[TASK PROMPT]:
From the line with "This screenshot has width=1080, height=584." through the line with "Go to previous page arrow", inclusive, return each line of the data below exactly and leave the rest out.

─── SOURCE MATERIAL

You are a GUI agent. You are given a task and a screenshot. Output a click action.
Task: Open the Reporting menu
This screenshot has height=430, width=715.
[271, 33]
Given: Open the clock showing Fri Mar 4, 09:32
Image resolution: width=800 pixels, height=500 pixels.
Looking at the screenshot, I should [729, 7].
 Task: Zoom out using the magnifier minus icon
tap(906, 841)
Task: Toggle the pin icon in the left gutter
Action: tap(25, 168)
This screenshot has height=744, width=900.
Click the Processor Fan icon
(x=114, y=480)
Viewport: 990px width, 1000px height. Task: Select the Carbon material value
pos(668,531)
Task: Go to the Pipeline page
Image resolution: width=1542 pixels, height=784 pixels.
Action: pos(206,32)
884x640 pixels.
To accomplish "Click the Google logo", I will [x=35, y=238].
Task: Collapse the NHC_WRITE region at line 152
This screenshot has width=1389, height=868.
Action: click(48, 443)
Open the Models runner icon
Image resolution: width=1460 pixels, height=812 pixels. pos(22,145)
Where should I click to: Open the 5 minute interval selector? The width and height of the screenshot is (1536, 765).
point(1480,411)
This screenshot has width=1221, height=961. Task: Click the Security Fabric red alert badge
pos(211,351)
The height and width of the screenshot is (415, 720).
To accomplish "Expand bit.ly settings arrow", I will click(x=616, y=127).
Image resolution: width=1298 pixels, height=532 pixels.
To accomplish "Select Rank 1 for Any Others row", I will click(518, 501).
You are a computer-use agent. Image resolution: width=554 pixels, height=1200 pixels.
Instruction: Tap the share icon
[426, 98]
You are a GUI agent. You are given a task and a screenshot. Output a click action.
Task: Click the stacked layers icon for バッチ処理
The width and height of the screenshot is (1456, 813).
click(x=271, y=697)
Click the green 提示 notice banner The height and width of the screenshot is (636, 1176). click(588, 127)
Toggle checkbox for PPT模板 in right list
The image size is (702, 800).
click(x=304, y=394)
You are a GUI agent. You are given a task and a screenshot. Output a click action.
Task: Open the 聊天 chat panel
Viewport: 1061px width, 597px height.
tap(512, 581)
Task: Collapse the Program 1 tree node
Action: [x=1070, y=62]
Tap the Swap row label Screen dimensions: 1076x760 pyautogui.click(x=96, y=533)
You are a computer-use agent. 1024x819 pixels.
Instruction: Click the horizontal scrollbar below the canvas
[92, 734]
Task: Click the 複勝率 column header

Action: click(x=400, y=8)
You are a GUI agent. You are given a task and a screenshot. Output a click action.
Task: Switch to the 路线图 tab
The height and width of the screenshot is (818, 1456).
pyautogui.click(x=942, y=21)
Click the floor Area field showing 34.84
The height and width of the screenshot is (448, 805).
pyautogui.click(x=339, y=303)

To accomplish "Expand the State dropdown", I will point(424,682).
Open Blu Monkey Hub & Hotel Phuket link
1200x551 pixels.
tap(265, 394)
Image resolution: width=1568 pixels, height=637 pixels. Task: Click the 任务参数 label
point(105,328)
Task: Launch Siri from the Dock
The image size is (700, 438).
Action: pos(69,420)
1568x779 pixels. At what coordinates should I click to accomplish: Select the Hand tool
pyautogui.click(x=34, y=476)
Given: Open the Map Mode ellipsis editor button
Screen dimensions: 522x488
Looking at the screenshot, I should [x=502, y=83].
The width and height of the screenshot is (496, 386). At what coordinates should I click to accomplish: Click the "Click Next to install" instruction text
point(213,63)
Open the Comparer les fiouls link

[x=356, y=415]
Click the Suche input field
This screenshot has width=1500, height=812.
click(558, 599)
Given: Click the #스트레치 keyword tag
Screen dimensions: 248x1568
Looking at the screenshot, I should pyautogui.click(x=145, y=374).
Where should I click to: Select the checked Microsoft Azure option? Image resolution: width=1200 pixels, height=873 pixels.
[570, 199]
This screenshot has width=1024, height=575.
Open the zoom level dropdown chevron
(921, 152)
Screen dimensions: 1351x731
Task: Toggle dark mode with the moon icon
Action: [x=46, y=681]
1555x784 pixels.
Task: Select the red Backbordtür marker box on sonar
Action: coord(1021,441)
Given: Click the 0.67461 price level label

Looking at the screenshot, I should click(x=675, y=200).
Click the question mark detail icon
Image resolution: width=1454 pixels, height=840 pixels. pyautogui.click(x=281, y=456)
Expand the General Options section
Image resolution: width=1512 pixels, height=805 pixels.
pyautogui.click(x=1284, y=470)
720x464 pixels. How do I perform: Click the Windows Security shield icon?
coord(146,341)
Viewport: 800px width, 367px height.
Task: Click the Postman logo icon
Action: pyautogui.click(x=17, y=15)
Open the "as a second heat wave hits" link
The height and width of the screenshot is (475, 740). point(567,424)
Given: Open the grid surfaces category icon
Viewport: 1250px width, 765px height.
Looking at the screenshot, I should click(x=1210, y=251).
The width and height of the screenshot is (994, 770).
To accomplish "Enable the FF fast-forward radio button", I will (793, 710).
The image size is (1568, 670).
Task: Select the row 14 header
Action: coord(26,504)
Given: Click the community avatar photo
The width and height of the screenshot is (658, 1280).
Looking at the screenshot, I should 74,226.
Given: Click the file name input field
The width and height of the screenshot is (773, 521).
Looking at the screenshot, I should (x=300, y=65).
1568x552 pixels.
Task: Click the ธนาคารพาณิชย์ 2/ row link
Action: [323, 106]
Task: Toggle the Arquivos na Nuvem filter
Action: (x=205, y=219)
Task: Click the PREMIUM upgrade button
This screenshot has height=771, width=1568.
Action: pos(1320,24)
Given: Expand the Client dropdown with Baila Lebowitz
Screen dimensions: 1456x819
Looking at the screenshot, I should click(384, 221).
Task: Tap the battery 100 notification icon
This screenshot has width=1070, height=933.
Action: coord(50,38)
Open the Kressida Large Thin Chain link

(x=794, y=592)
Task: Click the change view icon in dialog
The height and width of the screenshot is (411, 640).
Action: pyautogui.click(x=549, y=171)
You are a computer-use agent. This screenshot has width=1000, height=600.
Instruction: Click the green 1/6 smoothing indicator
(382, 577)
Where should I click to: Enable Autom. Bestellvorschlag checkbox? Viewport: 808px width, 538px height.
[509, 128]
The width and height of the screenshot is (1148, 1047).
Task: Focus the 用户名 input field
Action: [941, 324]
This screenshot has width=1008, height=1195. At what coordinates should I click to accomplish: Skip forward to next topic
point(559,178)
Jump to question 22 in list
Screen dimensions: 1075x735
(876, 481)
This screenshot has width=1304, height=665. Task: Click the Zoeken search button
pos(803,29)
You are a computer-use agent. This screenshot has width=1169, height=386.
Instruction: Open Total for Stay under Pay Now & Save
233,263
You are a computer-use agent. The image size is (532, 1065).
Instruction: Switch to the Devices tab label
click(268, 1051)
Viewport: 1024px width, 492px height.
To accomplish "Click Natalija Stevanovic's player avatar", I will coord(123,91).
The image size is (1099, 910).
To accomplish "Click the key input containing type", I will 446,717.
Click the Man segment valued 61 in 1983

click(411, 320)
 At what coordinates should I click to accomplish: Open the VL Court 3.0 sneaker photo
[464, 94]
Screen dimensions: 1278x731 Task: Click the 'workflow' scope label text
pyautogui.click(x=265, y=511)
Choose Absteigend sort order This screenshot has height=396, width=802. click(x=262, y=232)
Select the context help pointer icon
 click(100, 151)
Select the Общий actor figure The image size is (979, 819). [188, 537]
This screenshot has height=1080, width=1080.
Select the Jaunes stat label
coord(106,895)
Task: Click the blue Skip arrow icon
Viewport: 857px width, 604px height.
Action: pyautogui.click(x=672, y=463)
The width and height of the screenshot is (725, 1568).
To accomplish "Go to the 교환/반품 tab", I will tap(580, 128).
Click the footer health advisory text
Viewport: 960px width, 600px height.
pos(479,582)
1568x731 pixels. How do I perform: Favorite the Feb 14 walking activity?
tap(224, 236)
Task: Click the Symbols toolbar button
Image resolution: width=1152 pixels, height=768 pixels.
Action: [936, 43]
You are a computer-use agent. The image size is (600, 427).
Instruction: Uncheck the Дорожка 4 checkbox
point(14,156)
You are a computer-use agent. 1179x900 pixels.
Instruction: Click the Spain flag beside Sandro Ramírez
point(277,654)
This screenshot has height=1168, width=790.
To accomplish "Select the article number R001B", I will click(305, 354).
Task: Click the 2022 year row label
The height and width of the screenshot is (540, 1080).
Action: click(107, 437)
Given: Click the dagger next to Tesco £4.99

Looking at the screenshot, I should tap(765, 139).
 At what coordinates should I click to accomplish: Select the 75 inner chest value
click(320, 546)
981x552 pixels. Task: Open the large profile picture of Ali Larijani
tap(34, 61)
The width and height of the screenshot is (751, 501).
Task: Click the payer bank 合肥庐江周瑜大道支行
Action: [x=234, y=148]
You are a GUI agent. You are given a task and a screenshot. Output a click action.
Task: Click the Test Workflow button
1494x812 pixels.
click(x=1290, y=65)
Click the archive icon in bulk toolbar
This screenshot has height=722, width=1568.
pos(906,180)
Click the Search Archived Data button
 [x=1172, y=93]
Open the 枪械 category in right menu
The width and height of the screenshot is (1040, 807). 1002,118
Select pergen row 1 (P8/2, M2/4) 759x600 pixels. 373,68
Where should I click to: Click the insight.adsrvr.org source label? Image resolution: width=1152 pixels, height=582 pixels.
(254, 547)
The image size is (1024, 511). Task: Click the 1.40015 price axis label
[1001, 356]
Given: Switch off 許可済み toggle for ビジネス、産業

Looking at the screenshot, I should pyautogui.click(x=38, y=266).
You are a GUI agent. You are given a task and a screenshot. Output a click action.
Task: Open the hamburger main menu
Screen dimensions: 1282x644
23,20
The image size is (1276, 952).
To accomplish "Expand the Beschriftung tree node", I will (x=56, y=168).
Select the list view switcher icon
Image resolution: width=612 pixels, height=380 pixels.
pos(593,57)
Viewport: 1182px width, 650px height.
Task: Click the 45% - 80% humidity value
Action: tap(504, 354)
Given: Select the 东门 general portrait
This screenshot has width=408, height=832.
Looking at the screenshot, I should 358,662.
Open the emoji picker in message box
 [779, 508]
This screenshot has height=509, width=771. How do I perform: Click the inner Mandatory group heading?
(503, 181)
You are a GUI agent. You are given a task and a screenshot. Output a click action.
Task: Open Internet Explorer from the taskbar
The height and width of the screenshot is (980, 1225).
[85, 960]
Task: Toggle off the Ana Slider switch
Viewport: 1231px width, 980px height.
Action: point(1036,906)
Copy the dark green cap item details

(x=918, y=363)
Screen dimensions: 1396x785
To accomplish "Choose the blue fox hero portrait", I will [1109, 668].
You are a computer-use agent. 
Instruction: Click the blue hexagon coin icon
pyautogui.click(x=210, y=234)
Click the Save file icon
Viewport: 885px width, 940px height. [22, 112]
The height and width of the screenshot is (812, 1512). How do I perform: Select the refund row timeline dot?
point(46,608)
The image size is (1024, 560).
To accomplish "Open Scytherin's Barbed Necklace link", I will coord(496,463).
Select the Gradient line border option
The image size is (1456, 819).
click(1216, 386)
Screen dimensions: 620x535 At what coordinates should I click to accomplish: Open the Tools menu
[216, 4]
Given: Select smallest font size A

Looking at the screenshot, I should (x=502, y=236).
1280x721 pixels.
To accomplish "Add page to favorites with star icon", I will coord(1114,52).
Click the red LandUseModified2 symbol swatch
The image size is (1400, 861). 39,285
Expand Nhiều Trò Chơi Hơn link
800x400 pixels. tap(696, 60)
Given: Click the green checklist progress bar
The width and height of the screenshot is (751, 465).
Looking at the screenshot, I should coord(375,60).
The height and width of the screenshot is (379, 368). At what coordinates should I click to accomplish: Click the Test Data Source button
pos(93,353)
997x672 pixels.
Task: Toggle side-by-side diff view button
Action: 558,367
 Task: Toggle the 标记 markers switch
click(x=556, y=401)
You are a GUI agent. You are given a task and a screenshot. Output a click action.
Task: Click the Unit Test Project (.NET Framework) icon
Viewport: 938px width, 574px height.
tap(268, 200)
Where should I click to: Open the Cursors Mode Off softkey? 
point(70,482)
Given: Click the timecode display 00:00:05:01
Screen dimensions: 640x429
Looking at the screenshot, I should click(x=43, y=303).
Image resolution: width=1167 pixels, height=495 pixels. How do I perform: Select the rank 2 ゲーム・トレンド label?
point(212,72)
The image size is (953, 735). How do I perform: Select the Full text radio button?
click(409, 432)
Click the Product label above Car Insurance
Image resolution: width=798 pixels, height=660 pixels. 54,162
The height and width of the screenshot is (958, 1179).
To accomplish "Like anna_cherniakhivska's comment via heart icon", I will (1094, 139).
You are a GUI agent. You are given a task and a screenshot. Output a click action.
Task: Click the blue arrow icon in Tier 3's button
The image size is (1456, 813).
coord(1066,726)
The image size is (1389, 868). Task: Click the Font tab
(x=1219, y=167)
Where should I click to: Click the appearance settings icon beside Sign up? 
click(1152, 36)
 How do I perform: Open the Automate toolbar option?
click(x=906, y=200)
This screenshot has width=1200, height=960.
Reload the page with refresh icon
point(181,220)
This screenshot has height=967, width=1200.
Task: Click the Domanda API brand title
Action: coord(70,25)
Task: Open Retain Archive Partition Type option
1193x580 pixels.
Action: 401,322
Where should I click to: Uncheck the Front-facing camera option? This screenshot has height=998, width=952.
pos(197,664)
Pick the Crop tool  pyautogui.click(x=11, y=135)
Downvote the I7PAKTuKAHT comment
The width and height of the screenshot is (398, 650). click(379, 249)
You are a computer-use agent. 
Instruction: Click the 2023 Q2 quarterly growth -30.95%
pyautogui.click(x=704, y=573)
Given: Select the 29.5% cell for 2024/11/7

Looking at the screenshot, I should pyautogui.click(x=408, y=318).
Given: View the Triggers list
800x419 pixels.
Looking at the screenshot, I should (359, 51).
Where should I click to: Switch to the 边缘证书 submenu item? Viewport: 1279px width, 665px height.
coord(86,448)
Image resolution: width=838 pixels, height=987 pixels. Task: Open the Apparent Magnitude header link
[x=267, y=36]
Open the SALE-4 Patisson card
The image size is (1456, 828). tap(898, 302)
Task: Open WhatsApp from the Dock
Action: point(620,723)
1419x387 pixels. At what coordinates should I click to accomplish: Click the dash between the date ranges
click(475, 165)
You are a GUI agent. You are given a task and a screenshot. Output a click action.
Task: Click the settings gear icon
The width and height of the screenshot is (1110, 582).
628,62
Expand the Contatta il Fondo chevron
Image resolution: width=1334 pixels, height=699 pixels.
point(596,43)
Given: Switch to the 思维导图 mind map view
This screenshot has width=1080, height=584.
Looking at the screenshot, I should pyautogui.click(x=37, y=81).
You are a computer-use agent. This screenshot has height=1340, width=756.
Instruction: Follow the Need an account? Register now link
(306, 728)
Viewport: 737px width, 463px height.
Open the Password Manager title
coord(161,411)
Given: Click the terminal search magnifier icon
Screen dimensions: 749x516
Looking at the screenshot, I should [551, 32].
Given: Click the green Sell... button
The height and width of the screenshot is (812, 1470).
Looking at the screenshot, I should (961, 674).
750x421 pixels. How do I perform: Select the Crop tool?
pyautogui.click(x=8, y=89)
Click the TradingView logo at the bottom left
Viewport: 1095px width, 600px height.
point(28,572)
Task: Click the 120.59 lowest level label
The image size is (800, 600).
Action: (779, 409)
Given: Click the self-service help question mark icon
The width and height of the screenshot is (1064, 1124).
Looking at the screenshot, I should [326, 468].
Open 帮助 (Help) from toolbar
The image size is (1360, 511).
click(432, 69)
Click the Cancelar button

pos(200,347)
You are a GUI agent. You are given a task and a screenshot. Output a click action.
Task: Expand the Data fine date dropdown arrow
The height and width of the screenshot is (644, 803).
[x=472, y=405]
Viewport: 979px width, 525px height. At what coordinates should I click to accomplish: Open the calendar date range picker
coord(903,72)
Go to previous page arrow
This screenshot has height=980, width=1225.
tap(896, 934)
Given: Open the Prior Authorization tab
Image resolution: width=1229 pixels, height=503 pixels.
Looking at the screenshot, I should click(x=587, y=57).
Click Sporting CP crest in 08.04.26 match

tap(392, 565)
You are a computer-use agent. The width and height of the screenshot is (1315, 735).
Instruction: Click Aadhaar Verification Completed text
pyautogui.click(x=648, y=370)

──────

[SOLUTION TO THIS EXERCISE]:
This screenshot has width=1080, height=584.
Looking at the screenshot, I should pyautogui.click(x=37, y=81).
You are a computer-use agent. This screenshot has height=1340, width=756.
Instruction: Follow the Need an account? Register now link
(306, 728)
Viewport: 737px width, 463px height.
Open the Password Manager title
coord(161,411)
Given: Click the terminal search magnifier icon
Screen dimensions: 749x516
Looking at the screenshot, I should [551, 32].
Given: Click the green Sell... button
The height and width of the screenshot is (812, 1470).
Looking at the screenshot, I should (961, 674).
750x421 pixels. How do I perform: Select the Crop tool?
pyautogui.click(x=8, y=89)
Click the TradingView logo at the bottom left
Viewport: 1095px width, 600px height.
point(28,572)
Task: Click the 120.59 lowest level label
The image size is (800, 600).
Action: (779, 409)
Given: Click the self-service help question mark icon
The width and height of the screenshot is (1064, 1124).
Looking at the screenshot, I should [326, 468].
Open 帮助 (Help) from toolbar
The image size is (1360, 511).
click(432, 69)
Click the Cancelar button

pos(200,347)
You are a GUI agent. You are given a task and a screenshot. Output a click action.
Task: Expand the Data fine date dropdown arrow
The height and width of the screenshot is (644, 803).
[x=472, y=405]
Viewport: 979px width, 525px height. At what coordinates should I click to accomplish: Open the calendar date range picker
coord(903,72)
Go to previous page arrow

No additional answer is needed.